» What is needed
The entries below are to be returned as written, with all pictures dropped.

[Source records]

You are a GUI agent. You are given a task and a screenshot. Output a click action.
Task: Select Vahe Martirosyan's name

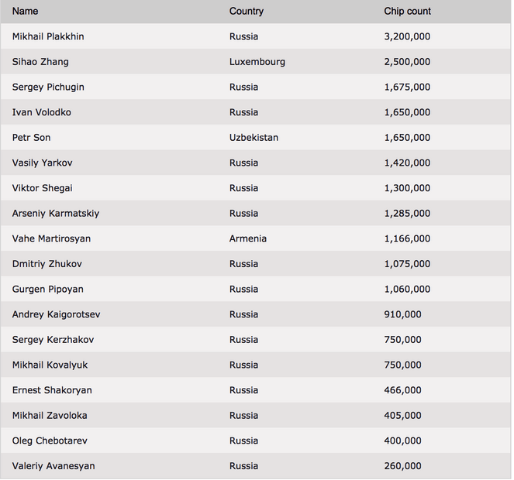(51, 238)
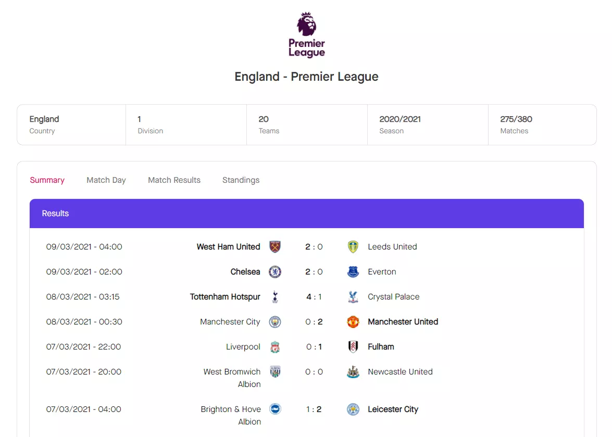Click the Manchester United red crest
Image resolution: width=612 pixels, height=437 pixels.
click(353, 321)
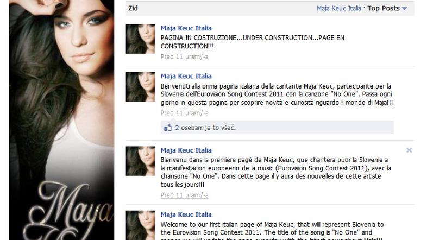Open timestamp under the Italian Benvenuti post
The height and width of the screenshot is (240, 427).
tap(184, 113)
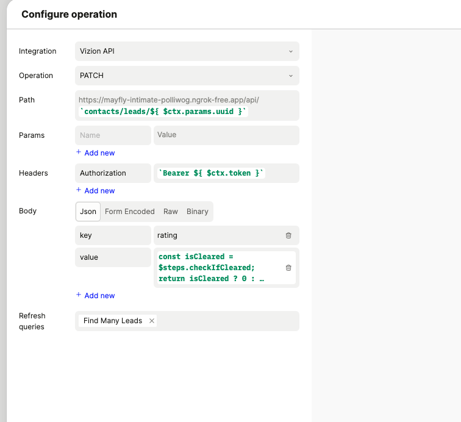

» Your response
You are a GUI agent. You are given a task and a screenshot. Output a click action.
Task: Select Vahe Martirosyan's name

(51, 238)
Click the Manchester United red crest
Image resolution: width=612 pixels, height=437 pixels.
click(353, 321)
Open timestamp under the Italian Benvenuti post
The height and width of the screenshot is (240, 427).
tap(184, 113)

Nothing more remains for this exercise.